Please continue the forum thread about mutations and superhuman abilities below, starting right after its final sentence on ATP production.

◆ **Quoted passage**:
------------------------------------

Quote: (08-14-2013 10:38 PM)Wadsworth Wrote:
Quote: (08-14-2013 10:33 PM)gringochileno Wrote:
Quote: (08-14-2013 10:28 PM)Wadsworth Wrote:
Quote: (08-14-2013 10:21 PM)La Familia Wrote:
Quote: (08-14-2013 10:05 PM)Wadsworth Wrote:
It's theoretically possible I suppose. Altered genotypes do cause altered phenotypes. But normally the most minute change in genotype produces massive changes in phenotype. Normal physiology and biology exists within a pretty narrow range, because I suppose one way of looking at it is just as one massive chemical reaction. If you change the conditions of the reaction, the most likely scenario would be a hugely deleterious effect.
Not always true; if that were the case, then all of our silent mutations would be visibly evident and therefore, not silent.
One answer to your question is that in order for one to obtain super human abilities, the mutations must be beneficial. On average, most mutations in our DNA are neutral or deleterious. Additionally, you have to consider the increased energy cost required to maintain those improved traits, and that is dependent on factors such as the availability of resources in your environment or the rate of ATP production.

------------------------------------

Stored records:
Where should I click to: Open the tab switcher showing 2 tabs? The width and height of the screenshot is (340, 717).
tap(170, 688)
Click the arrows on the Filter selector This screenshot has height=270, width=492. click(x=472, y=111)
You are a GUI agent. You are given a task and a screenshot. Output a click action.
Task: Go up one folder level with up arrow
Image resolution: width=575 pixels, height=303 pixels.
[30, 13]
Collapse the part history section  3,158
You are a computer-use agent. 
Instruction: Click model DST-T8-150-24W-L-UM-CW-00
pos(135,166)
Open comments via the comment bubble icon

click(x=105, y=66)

------------------------------------

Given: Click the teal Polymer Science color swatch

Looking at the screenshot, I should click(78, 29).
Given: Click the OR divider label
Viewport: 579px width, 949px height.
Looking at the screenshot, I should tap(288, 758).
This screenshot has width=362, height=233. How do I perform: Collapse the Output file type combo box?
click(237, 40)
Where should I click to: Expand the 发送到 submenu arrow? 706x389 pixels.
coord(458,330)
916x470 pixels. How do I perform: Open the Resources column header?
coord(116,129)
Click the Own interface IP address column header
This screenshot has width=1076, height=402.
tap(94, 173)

------------------------------------

◆ **Answer for this exercise**:
It's fun to think in what ways we can evolve to become more biologically efficient humans. Too bad we will most likely be exterminated before we can evolve and inherit perceived super powers.
Silent mutations don't occur on highly evolutionarily conserved genes. They normally occur in DNA stretches between genes. Alot of that DNA is malleable, and often contains viral DNA. If a highly conserved gene were mutated, the fitness of that organism would almost certainly tank and the gene would be selected against. Most mutations to genes aren't silent, they change the phenotype significantly.
I thought a silent mutation was one that doesn't alter the amino acid sequence of the protein the gene codes for due to redundancy in the genetic code. If that's the case, then why would a silent mutation in a highly conserved gene be selected against? (I'm genuinely curious; I'm not a geneticist and I very well may be missing something).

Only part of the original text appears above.